What the hell happened here?
Hands All Over was middling as hell, a significant dip in quality when compared to its thoroughly satisfying predecessors, but compared to *this*,
Hands All Over is a pop music masterpiece. Even the 'best' songs on the record are chintzy and disappointing, rife with untapped potential. The reggae influence on the otherwise dark and heavily drum machine-led "One More Night"
could have been an interesting experiment, but the syncopated and sluggish "groove" of its synth chords clashes hard with the punchy, processed drum machines - the song is carried solely by a surprisingly lively Adam Levine performance. The bright-faced, rhythmic "Daylight" has a solid chorus nerfed by a wall of homogeneous synths, keys, and a painfully-basic, 'inspirational' chord progression. The heavily
Script and
Jason Mraz-like "Beautiful Goodbye" has a moderately fun, shuffling and shimmering song buried
somewhere beneath the boring-ass production and lame refrain, and the glossy Europop of "Doin' Dirt"
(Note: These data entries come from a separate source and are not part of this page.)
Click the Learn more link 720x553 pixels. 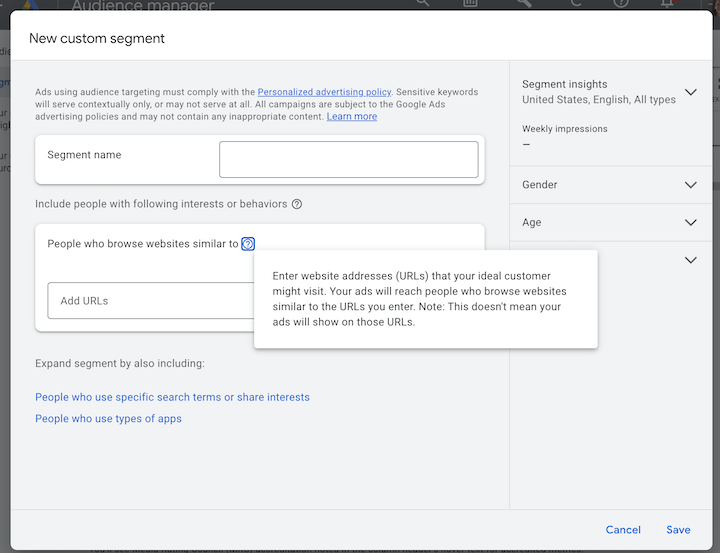[x=352, y=117]
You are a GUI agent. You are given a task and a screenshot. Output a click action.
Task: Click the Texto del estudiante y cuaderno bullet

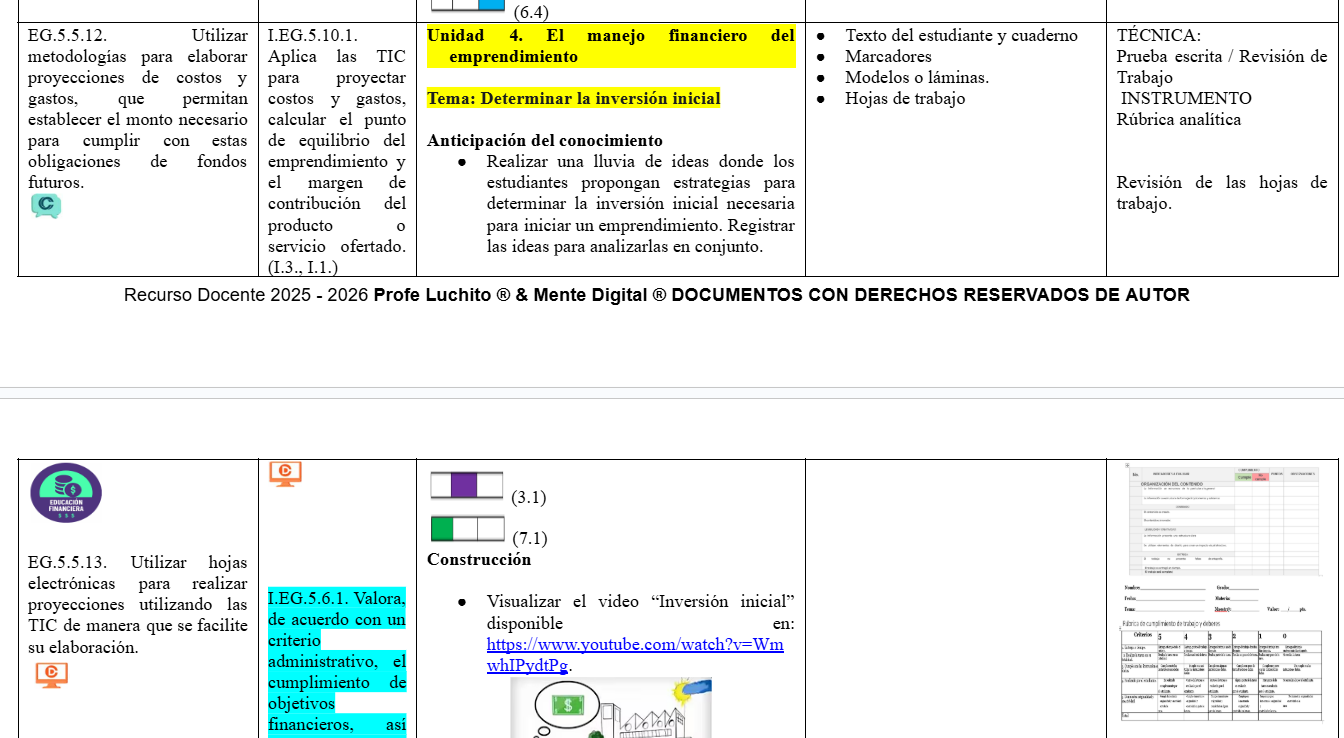coord(961,35)
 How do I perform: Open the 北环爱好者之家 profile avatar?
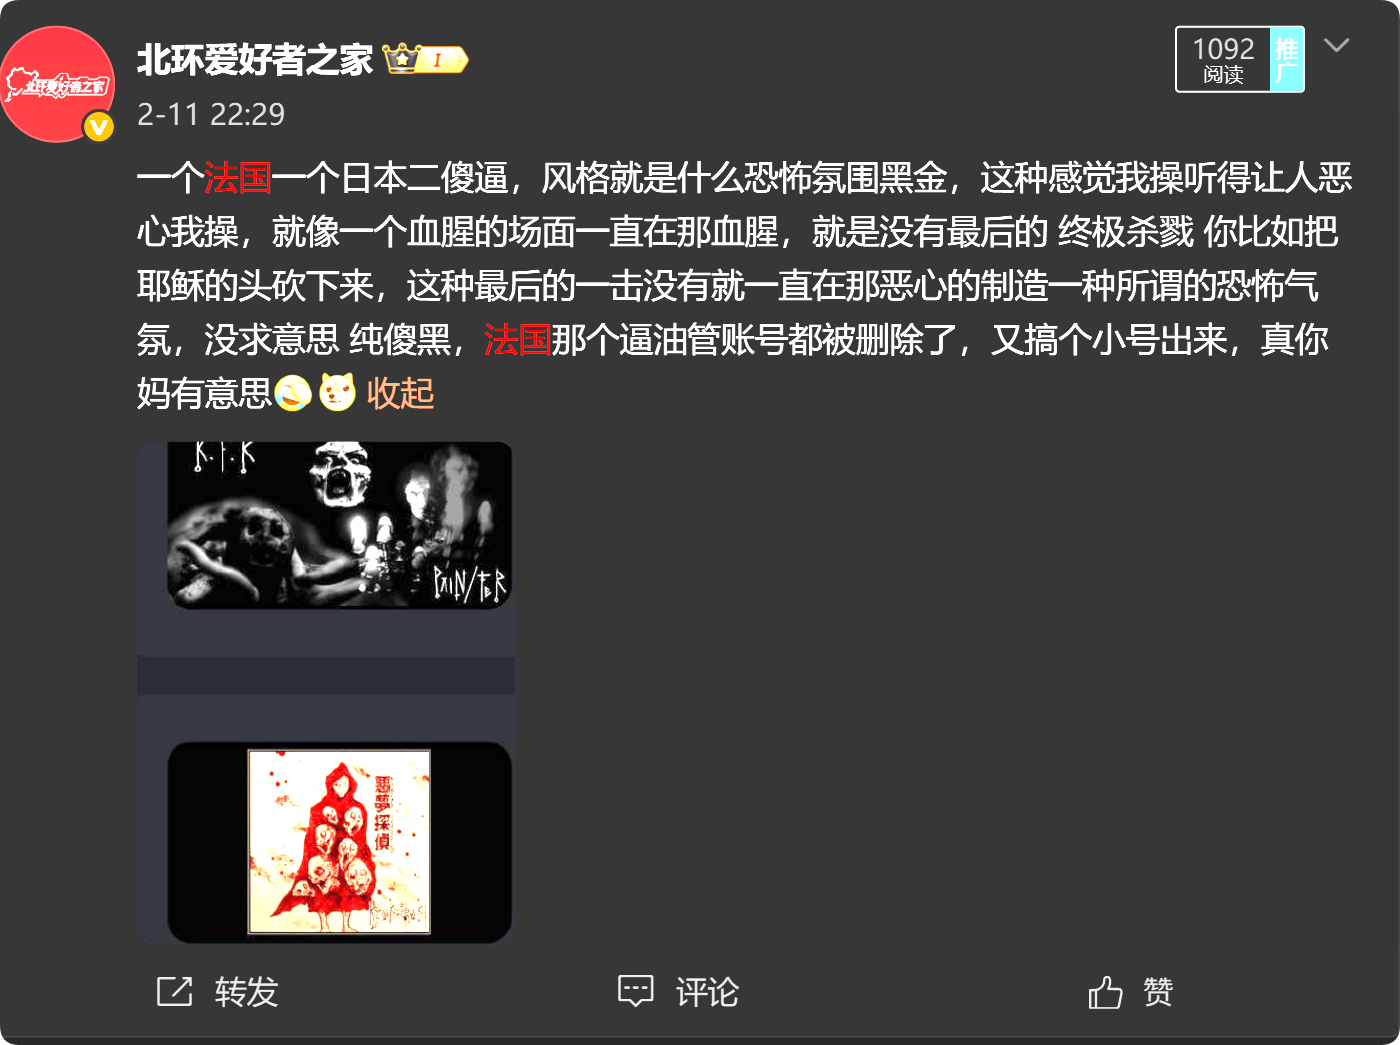coord(58,84)
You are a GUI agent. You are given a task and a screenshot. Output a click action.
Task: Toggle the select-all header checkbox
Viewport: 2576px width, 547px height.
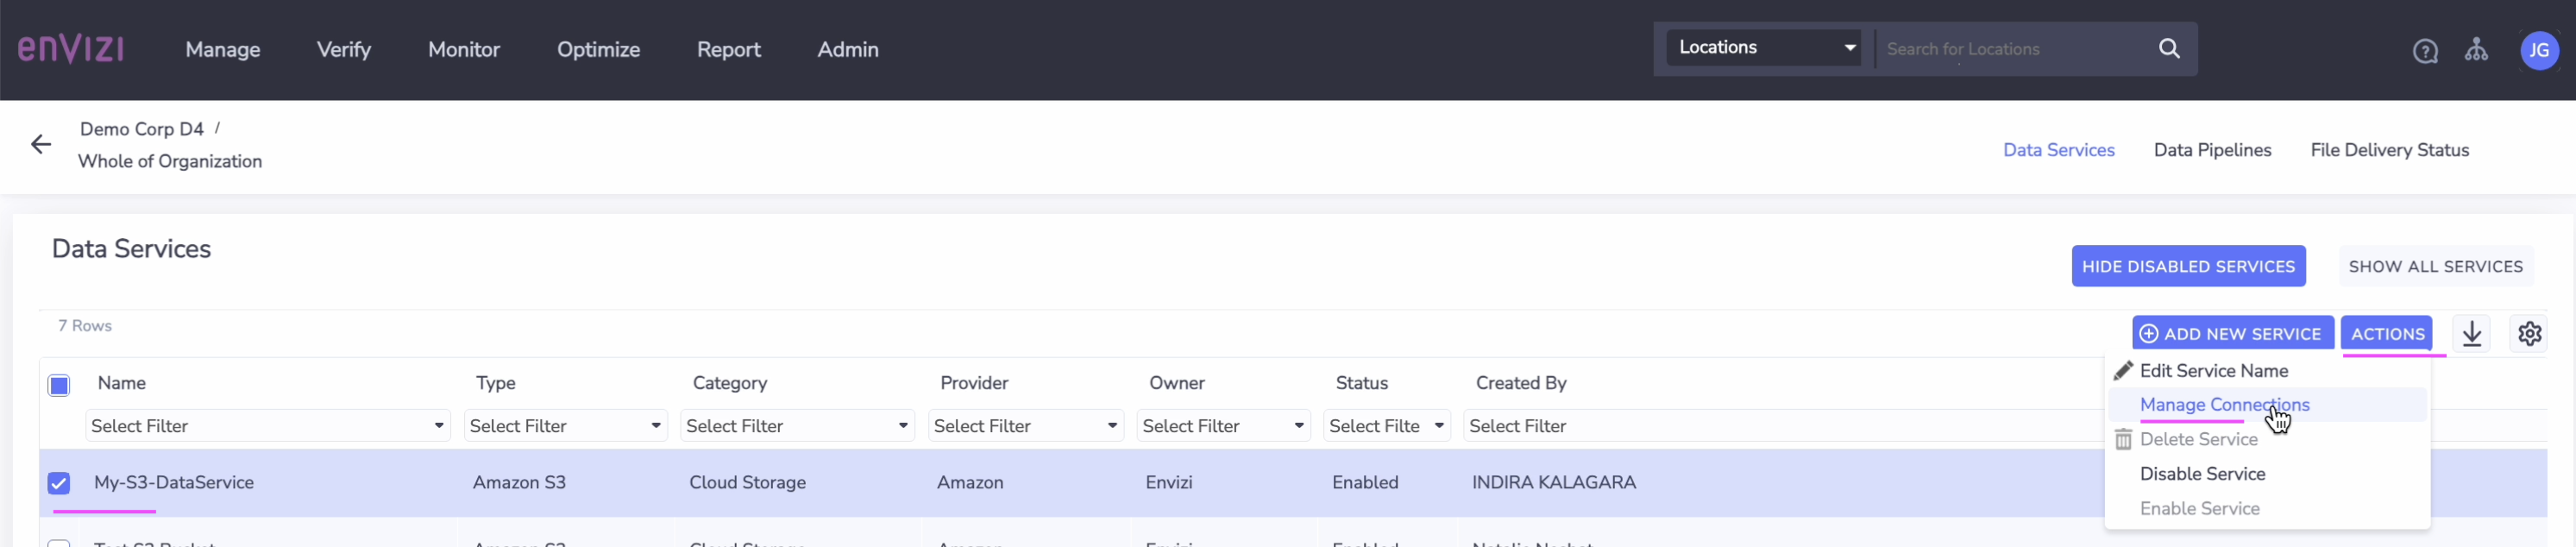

feels like a decent, refreshing burst of cheesy energy, but I can't help but wonder if it only feels 'refreshing' and 'energetic' because everything else before it had been such hackneyed, robotic trite.
"Overexposed" was the perfect name for this album, albeit probably not for the same reasons that *Maroon 5* thought it was a good name. It perfectly describes exactly
why this record has such a unique level of suckage. Maroon 5 was becoming a household name, and both the band and the team of producers, agents, and executives behind them thought the best way to capitalize upon their success was actually
not to further refine the sound that made them successful, but instead turn the band into the Adam Levine Vanity Project, where everyone and everything is utterly washed out beneath a tidal wave of Adam Levine and a vast array of the most boring-ass pop music 'tropes' of the time: a bunch of empty space dominated by club-ready beats, inoffensive synths, and the chosen vocalist front and center, the vocalist being the only thing making these songs karaoke-worthy instead of informercial background noise. And, unfortunately, this worked so god damn well for Maroon 5 that several other pop-rock bands followed their tracks for years to come and were transformed into boring demo reels for their frontmen (names like Fall Out Boy and Panic! At The F*cking Brendon Urie Disco come to mind). Overexposure effectively murdered Maroon 5. This is not a Maroon 5 record - this is a record made by The Corpses Formerly Known as Maroon 5.